"You have walked a marathoner into the friggin' ground." Edwards massaged his shoulders. He wondered if the pain from his pack straps would ever go away. His legs felt as though someone had hammered on them with a baseball bat. He leaned back and commanded every muscle in his body to relax. The rocky ground didn't help, but he could not raise the energy even to look for a better spot. He remembered something. "Shouldn't somebody stand guard?"
"I thought about that," Smith said. He was lying back also, his helmet down over his eyes. "I think just this once we can forget it. Only way anybody'll spot us is if a chopper hovers right overhead. Nearest road's ten miles from here. Screw it. What d'you think, skipper?"
Edwards didn't hear the question.
KIEV, THE UKRAINE
"Ivan Mikhailovich, are your bags packed?" Alekseyev asked.
"Yes, Comrade General."
"Commander-in-Chief West is missing. He was en route from Third Shock Army to his forward headquarters and disappeared. It is thought he might have been killed by an air attack. We're taking over."
"Just like that?"
"Not at all," Alekseyev said angrily. "They took thirty-six hours to decide that he was probably dead! The maniac had just relieved Third Shock's commander, then disappeared, and his deputy couldn't decide what to do. A scheduled attack never began, and the fucking Germans counterattacked while our men were waiting for orders!'' Alekseyev shook his head to clear it and went on more calmly. "Well, now we will have soldiers running the campaign, not some politically reliable whoremonger."
Sergetov again noted his superior's puritanical streak. It was one of the few traits that agreed exactly with Party policy.
"Our mission?" the captain asked.
"While the General takes charge at the command post, you and I will tour the forward divisions to ascertain the situation at the front. Sorry, Ivan Mikhailovich, I'm afraid this is not the safe posting I promised your father."

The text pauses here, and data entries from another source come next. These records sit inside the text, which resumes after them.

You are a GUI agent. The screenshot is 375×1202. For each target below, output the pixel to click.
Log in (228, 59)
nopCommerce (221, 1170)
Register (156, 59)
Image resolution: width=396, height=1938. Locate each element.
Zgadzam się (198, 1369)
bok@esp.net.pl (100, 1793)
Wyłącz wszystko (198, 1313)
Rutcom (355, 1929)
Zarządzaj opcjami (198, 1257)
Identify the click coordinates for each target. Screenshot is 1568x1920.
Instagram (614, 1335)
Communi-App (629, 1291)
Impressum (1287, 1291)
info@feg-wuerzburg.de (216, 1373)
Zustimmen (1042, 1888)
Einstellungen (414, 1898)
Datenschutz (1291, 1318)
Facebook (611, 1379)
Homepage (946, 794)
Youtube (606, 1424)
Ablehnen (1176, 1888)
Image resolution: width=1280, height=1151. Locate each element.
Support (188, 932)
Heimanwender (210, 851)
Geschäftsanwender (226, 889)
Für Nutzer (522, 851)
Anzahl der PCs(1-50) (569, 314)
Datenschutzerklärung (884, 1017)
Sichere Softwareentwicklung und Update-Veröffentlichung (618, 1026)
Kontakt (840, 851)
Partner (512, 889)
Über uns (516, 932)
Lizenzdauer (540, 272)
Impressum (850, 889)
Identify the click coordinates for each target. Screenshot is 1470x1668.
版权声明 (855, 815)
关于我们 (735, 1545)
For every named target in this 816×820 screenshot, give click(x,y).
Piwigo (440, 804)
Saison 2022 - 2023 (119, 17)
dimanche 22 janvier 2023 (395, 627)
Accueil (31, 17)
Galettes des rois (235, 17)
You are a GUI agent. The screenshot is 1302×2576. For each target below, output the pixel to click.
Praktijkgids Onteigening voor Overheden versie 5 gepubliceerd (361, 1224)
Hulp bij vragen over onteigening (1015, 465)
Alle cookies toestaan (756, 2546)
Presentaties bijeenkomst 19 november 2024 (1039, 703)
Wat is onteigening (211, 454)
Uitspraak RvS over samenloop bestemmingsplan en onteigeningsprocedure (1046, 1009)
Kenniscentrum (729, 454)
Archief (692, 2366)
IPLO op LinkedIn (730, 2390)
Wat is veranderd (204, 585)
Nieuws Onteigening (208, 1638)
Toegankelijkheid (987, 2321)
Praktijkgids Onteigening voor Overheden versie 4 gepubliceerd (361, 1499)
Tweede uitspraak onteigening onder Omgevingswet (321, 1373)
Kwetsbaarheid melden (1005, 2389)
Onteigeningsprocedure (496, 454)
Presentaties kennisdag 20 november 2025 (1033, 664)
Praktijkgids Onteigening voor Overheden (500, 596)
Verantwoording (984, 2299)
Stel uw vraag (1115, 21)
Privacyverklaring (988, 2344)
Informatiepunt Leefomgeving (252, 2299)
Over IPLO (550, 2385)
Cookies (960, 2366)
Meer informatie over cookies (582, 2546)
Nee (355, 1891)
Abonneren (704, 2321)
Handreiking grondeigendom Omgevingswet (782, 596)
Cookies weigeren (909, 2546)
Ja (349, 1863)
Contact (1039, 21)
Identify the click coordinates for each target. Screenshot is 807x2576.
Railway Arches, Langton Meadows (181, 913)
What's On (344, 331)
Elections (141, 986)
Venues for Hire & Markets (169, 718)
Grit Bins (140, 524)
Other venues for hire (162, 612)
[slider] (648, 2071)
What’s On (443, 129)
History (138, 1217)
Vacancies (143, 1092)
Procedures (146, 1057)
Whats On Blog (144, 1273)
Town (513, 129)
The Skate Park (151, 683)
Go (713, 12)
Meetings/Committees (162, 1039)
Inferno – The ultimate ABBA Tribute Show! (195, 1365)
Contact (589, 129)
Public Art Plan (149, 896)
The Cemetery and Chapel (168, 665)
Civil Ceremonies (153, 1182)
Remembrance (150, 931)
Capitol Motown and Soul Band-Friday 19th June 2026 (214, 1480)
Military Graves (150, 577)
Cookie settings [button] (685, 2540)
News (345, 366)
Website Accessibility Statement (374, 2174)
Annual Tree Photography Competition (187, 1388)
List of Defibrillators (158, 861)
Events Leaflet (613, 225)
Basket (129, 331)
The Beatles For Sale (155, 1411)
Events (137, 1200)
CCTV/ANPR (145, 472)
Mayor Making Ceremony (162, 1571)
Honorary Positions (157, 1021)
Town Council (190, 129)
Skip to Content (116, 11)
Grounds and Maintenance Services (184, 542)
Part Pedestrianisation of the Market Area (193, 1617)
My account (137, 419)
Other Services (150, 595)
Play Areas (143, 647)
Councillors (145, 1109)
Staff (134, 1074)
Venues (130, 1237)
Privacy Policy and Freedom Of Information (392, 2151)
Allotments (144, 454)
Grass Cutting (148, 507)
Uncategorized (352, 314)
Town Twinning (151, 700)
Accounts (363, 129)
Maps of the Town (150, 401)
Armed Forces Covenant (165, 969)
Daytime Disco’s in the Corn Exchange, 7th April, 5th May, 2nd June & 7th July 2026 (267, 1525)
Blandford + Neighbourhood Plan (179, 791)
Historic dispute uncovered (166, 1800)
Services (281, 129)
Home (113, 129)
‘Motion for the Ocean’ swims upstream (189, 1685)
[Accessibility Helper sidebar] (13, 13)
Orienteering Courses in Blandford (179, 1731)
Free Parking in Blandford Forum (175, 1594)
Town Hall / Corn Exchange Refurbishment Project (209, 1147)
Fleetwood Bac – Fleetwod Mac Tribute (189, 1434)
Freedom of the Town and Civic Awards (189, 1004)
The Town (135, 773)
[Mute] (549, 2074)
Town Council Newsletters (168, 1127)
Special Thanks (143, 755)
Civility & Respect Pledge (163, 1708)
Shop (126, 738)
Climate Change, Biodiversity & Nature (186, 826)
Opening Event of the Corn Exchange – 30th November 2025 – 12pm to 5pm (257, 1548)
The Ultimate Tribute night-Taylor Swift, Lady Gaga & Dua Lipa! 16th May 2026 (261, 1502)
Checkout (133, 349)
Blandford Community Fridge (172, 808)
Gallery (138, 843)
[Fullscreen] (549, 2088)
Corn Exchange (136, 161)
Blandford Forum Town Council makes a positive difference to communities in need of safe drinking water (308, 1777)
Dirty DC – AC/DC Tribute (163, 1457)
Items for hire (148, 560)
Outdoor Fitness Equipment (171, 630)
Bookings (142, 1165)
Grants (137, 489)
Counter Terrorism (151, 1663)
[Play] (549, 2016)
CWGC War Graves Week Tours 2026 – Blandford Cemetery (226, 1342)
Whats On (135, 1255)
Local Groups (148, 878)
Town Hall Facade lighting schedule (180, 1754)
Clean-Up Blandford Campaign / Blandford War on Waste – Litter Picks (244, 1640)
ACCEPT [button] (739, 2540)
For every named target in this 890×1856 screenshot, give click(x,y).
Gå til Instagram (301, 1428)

"I speak good English in addition to Arabic," the younger man sniffed. Alekseyev had checked that out before writing up the transfer orders. Captain Sergetov had been a good company officer before being lured out of uniform by the promise of a comfortable life of Party work. "When do we leave?"
"We fly out in two hours."
"In daylight?" The captain was surprised at that.
"It would appear that air travel by day is safer. NATO claims to dominate the night sky. Our people say otherwise, but they are flying us out in daylight. Draw your own conclusions, Comrade Captain."
DOVER AIR FORCE BASE, DELAWARE
A C-5A transport aircraft sat outside its hangar, waiting. Within the cavernous structure a team of forty-half officers in naval dress, half civilians wearing General Dynamics coveralls-worked on Tomahawk missiles. While one group removed the massive antiship warheads and replaced them with something else, the other group's task was more difficult. They were replacing the missile guidance systems, the usual ship-hunting packages being removed in favor of terrain-matching systems that the men knew were used only for nuclear-tipped missiles intended for land targets. The guidance boxes were new, fresh from the factory. They had to be checked and calibrated. A delicate job. Though the systems had already been certified by the manufacturer, the usual peacetime routines were gone, replaced with an urgency that all of them felt but none of them knew the reason for. The mission was a complete secret.
Delicate electronic instruments fed pre-programmed information into the guidance packages, and other monitors examined the commands generated by the on-board computers. There were only enough men to check out three missiles at a time, and each check took just over an hour. Occasionally one would look up to see the massive Galaxy transport, still waiting, its crew pacing about between trips to the weather office. When each missile was certified, a grease pencil mark was made next to the "F' code letter on the warhead, and the torpedo-shaped weapon was carefully loaded into its launch canister. Nearly a third of the guidance packages were discarded and replaced. Several had failed completely, but the problems with most were quite minor, though serious enough to warrant replacement instead of adjustment. The technicians and engineers from General Dynamics wondered about that. What sort of target demanded this sort of precision? All in all, the job took twenty-seven hours, six more than expected. About half of the men boarded the aircraft, which lifted off the concrete twenty minutes later, bound for Europe. They slept in the rear-facing seats, too tired to care about the dangers that might await them at their destination, wherever that was.